Communicating Confidence in ASEAN

Statement by the Secretary-General of ASEAN at the Fifth Conference of the
ASEAN Ministers Responsible for Information,
Bangkok, 13 July 1998



The environmental and financial crises that broke out at about this time last year have in recent months brought upon our region economic, social and political consequences of an awesome ferocity. We in ASEAN have responded to the crisis by bolstering our solidarity and intensifying our cooperation. The nature of the crises has focused our mind on what constitutes a major adversary: the perceptions of our situation that drive away confidence. Accordingly, we must respond by creating a perception that inspires confidence.

Since perceptions are crucial in promoting the region's economic recovery, then we in ASEAN are called upon to utilize our best communication skills to bring this about. Thus the information ministries of ASEAN member countries have a vital role to play in our endeavors to overcome the crises.

The audiences that we must reach are varied. We need to communicate to governments and legislatures of countries the world over, to international financial institutions, to the men and women guiding capital flows, and more importantly to our own peoples-for it is with them that confidence begins and ends. We do need to reassure our own citizens that their sacrifices will be neither in vain nor too long.
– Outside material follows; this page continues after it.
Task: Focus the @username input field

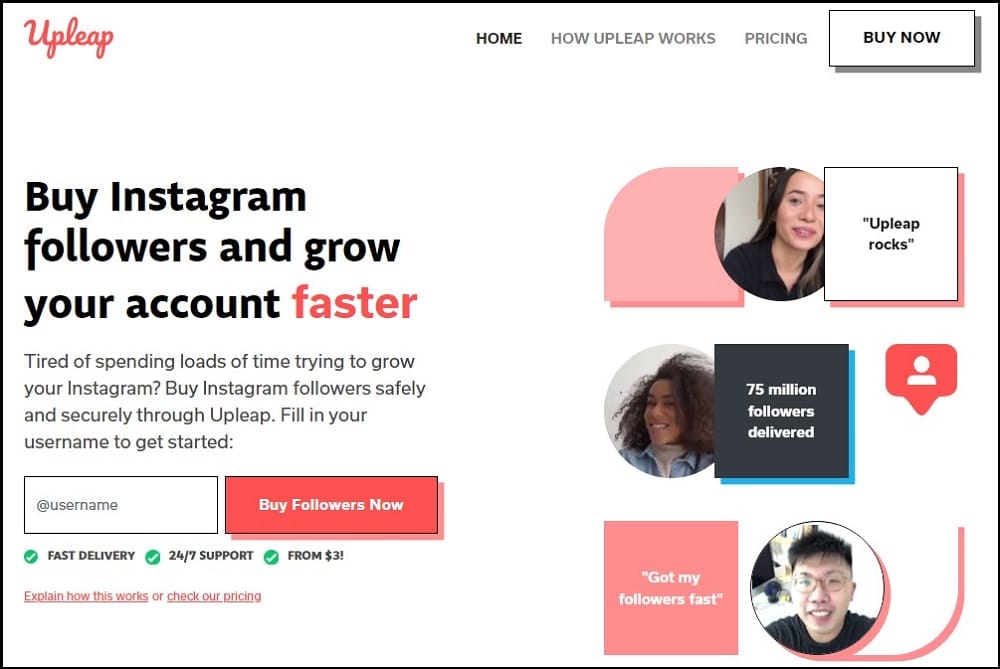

We have messages of substance to deliver to these audiences. We can convince them that we are earnestly instituting reforms where reforms are called for; and that we are addressing problems together as a region and as partners with all the resources at our disposal. Above all, we can communicate a judicious estimate of our present capabilities and potential, the fact that we have the most fundamental of fundamentals: natural, human and spiritual resources we have just barely begun to tap. In sum, we can and should communicate confidence.
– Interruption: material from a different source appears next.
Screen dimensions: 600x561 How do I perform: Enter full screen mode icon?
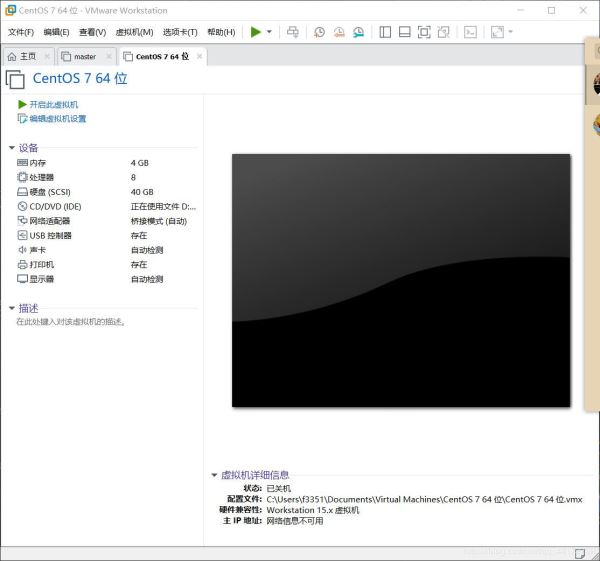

We have considerable means to carry out this task. Aside from the mass media facilities that are in the hands of governments, there are those in the hands of our citizens. Even those media that we normally regard as in the control of the West are by no means entirety inaccessible for our communication purposes. It is just that in this age of information explosion, to communicate means to compete for space and time in media and for the attention of highly distracted audiences. We simply have to continue building on what we already have and learn to compete more effectively in a world of globalized communication- just as we are learning to be more competitive in a world of globalized trade.

In this regard, I should like to commend the ASEAN Committee on Culture and Information (COCI) for continuing to build a regional network for mass communication through the use of modern technology in combination with such resources as schools, libraries and archives and such methods as information exchange programmes and public events. But basic information on ASEAN must also be made available and widely disseminated. Accordingly, COCI and the ASEAN Secretariat must expand and intensify their work in producing information materials on ASEAN for the schools, offices, organizations and the general public.

This morning, we launched an expanded ASEANWEB. This new network now includes each member country's homepages in culture and information. Accordingly, this will enable us to link up instantly with one another and facilitate information access and exchange regionally and internationally. I am pleased to hear that steps are now being taken to develop and expand further this ASEAN net to cover the entire gamut of ASEAN cooperation.

I earnestly look forward to the early setting up and operation of the ASEAN Satellite Channel by the year 2000. This, I have no doubt, will enable us to make a quantum leap in promoting and developing a sense of community and ASEAN awareness among our peoples. In the course of our discussions, we may find it necessary to find ways of supporting and augmenting these laudable initiatives.

With or without the crisis we are in, we must continue to build that network and our capacity to communicate. Difficult and pivotal as it may be, this crisis will not find permanent lodging in our region. Even now we have to look beyond it and fix our eyes on the goals spelled out in the ASEAN Vision 2020. These goals demand of us a capacity to communicate no less tremendous than that required for overcoming any crisis.

Economic development, investment and trade require information infrastructures that make possible efficient, rapid and cost-efficient flows of data for decision-making. Cooperation with the many clamorous actors in the complex  process of global governance today entails communication skills of great sophistication. And I cannot imagine that we can build a community of caring societies that can respond to the needs and aspirations of our peoples, unless we are able to impart values and ideals to our own generation and those after us, to cultivate a love of ourselves as our cultural legacies have made us, and a healthy appreciation of ourselves as contemporary events are reshaping us. To educate and to inspire the peoples of an entire region would be among the loftiest tasks to which mass communication can be applied.

Last year, even when our skies had already cleared, it took some time for the Western media to proclaim the green light for tourists and visitors to come. We must counteract this and other similar situations. We must be able to communicate effectively or we will suffer dire consequences. It seems to me that our situation is nagging us with the command: communicate or perish.

The story of ASEAN must be told to all. It must be told to the peoples of our region to whose lives the work of ASEAN must be made relevant. Otherwise, ASEAN will miss its mission. Ours is a good story to tell and we are building the network to carry it  over. All we need now is to sharpen our skill and improve and expand our facilities to enable us to tell the story well. But most importantly, we must show, as a region, that we have the will to tell that story. I believe we have. That is why we are here. Together we will tell that story. We will tell it until it is heard.